4 statsd servers, barely collecting metrics, plus a self-written load balancer engaged in parsing UDP packets, eventually forced to rewrite everything more correctly, to pure C, from scratch, while maintaining backward compatibility. So come Brubeck.
Brubeck
But rewriting the Node.js application (event-loop, written in C based on libuv) to pure C, using the same libuv is a dubious task. Therefore, it was decided to revise the architecture of the application.
First, they abandoned the event-loop on the socket. Indeed, when 4 million packets a second flow into you, it makes no sense to spin in a loop each time and ask if there is any new data to read, since, most likely, they have already appeared there, and not alone :)
The event loop was replaced with a pool of threads of workers using one common socket with serialization of access to it. Later, the mechanism was improved by adding support for SO_REUSEPORT for sockets from linux 3.9, which made it possible to abandon the serialization of access of the workers to the socket in the aggregator itself. (
note on this topic it will be interesting to read the article how nginx introduced support for SO_REUSEPORT ).
Secondly, having multiple streams working with the same metrics means that we have data separation. For secure access to shared data, an access synchronization mechanism is needed, for example, lock (lock), which is not good under conditions of high competition for data access and, if necessary, high performance. Lock-free algorithms come to the rescue, in particular, the lock-free implementation of a hash table in which metrics are stored. (in fact, there is a lock-free only for reading, and for writing optimistic locking, but this is not a problem for applications with a high reads-to-write rate, since metrics are added and removed much less often than the data itself comes in ).
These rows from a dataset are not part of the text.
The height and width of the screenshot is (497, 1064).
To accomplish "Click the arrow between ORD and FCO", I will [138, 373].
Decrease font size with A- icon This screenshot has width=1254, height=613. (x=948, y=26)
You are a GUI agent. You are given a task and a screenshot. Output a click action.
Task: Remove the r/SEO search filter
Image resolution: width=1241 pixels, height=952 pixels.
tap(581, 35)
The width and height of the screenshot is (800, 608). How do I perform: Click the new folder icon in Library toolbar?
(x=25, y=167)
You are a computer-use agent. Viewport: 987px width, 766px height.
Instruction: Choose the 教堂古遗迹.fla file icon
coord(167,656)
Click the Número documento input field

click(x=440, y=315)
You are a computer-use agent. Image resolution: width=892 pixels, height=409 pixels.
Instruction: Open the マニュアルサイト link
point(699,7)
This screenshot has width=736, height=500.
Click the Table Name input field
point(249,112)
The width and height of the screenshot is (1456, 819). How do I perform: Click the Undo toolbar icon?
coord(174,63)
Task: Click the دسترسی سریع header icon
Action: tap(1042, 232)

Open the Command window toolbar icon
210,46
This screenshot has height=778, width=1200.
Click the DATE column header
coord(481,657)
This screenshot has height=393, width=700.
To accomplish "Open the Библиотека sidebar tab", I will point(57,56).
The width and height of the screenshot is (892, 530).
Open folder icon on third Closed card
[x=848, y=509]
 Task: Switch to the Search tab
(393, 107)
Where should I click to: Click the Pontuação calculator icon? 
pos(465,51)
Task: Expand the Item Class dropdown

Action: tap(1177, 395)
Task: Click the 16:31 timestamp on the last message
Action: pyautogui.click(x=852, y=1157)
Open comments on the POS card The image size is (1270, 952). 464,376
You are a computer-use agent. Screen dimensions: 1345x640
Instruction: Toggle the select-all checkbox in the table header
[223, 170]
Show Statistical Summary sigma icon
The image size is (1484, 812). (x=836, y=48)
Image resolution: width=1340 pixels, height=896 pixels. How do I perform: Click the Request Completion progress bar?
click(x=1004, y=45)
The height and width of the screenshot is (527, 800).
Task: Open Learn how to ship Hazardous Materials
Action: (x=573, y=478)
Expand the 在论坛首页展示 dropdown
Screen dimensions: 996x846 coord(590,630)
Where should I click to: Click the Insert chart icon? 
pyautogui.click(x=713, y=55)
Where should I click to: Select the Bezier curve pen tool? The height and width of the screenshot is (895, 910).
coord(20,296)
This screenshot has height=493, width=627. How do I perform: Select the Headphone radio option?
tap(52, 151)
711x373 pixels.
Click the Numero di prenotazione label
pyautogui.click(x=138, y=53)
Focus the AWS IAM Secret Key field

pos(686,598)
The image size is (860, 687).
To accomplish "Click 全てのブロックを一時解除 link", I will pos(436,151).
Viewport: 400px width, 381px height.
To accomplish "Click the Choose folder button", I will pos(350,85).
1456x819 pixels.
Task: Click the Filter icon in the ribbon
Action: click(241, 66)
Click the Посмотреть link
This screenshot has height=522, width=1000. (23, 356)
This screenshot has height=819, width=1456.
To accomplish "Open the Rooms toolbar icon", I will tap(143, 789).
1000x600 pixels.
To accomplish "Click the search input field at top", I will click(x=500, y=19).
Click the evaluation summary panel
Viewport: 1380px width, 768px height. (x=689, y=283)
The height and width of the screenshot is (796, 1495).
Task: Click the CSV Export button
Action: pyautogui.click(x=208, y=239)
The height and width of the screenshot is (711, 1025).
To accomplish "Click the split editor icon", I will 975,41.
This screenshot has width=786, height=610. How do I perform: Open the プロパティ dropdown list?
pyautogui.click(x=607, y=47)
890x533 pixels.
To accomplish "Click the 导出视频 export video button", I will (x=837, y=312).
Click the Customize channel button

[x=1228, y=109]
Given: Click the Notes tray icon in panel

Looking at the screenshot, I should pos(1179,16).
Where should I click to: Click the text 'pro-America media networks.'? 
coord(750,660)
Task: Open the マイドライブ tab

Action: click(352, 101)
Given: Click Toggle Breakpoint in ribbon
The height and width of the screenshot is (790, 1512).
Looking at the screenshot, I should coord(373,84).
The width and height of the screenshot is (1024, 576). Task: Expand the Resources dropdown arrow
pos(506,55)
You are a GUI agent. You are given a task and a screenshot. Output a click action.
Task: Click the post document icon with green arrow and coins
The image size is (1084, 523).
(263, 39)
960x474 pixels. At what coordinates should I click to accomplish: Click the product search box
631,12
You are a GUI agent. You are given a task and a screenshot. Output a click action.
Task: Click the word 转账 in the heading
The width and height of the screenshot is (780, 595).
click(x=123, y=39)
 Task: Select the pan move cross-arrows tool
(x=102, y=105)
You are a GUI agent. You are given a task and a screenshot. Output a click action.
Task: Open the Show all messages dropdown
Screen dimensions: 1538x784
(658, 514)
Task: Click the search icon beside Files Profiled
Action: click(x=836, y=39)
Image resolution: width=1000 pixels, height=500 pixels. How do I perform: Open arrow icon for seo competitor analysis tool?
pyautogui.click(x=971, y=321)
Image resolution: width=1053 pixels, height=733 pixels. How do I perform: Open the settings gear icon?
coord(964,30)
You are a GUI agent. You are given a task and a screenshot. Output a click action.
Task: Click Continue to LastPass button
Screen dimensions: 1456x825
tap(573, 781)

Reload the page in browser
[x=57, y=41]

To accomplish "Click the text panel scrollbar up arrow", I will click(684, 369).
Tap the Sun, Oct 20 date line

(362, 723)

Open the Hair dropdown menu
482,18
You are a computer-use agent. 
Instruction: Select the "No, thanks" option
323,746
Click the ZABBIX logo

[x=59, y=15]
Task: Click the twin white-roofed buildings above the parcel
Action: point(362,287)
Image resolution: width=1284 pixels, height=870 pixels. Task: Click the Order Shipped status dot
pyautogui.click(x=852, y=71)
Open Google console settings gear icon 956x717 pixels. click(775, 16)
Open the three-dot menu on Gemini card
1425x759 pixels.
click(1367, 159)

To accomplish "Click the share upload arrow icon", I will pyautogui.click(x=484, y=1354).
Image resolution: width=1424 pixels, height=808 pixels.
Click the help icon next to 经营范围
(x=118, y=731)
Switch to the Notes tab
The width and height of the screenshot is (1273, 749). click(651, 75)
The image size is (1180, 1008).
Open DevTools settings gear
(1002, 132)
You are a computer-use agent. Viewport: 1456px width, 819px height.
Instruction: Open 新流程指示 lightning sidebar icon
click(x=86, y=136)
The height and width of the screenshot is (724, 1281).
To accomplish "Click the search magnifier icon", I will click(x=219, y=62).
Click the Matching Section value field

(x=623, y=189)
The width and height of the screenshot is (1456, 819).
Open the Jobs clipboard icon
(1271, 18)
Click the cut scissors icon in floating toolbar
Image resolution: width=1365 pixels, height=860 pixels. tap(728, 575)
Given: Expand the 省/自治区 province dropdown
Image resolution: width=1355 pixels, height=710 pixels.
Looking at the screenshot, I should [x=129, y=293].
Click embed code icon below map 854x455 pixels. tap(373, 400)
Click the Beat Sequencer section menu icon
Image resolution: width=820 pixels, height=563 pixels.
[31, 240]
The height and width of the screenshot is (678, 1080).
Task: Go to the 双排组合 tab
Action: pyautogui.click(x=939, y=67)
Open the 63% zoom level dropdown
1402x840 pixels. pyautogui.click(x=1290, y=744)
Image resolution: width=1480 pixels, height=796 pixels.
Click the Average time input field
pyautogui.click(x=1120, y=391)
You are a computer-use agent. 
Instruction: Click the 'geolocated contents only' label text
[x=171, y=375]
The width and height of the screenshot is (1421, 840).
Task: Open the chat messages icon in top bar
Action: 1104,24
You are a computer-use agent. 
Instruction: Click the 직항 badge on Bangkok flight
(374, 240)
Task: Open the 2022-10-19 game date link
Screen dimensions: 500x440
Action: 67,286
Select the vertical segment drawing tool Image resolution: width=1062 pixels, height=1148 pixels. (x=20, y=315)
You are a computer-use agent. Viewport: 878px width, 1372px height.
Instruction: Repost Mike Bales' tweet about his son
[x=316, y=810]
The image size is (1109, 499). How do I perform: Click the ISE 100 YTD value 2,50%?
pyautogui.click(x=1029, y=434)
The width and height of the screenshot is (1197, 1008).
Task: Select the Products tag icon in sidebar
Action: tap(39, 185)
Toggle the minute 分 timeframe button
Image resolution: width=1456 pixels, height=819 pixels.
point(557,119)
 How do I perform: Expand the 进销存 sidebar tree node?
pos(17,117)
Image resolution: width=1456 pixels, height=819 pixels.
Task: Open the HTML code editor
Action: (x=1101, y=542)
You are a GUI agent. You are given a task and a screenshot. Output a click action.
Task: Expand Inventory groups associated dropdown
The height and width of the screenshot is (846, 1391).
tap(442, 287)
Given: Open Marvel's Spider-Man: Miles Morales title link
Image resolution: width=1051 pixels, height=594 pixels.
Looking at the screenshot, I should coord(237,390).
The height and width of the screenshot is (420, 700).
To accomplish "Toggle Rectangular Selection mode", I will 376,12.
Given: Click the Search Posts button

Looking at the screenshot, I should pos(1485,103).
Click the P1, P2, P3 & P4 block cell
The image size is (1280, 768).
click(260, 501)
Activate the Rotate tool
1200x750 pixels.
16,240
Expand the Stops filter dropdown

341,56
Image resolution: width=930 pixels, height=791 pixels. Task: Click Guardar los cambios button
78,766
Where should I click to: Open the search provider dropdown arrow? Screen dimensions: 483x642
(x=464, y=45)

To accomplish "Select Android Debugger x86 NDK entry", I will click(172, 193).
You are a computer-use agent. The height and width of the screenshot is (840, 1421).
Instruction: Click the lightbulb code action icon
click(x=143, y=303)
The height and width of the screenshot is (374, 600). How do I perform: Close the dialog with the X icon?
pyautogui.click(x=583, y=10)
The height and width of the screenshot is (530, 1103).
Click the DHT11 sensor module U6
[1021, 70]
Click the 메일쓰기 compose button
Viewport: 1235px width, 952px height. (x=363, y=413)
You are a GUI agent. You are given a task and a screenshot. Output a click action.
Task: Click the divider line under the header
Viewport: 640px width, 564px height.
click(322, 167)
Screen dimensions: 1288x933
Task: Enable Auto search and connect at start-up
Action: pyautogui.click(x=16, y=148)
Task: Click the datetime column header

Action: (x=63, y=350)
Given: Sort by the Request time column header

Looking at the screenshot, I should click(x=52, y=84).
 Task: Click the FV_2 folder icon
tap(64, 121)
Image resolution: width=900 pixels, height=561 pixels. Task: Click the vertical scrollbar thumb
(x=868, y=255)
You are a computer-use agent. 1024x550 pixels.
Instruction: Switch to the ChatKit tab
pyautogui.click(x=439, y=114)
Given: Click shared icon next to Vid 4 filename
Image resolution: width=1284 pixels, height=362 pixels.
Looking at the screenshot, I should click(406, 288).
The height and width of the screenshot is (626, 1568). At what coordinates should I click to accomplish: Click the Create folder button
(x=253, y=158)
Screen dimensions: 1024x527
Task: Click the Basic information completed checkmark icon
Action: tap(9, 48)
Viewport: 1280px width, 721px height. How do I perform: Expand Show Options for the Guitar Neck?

Thirdly, data aggregation within one metric was synchronized through
spinlock - an extremely cheap mechanism in terms of CPU resource costs and context switching, which also did not cause difficulties, since there was almost no struggle for data within the same metric.
Result
The simple multi-threaded architecture of the aggregator made it possible to achieve quite good results: over the past two years, the only server with Brubeck has grown to handle
4.3 million metrics per second , without losing any packets even at peak load. All info and data are reliably taken from the
blog developers .
Brubeck was posted on open source:
github.com/github/brubeckIt already has a lot of statsd, but not all. At the moment, development is underway, the community finds bugs and fixes it quickly.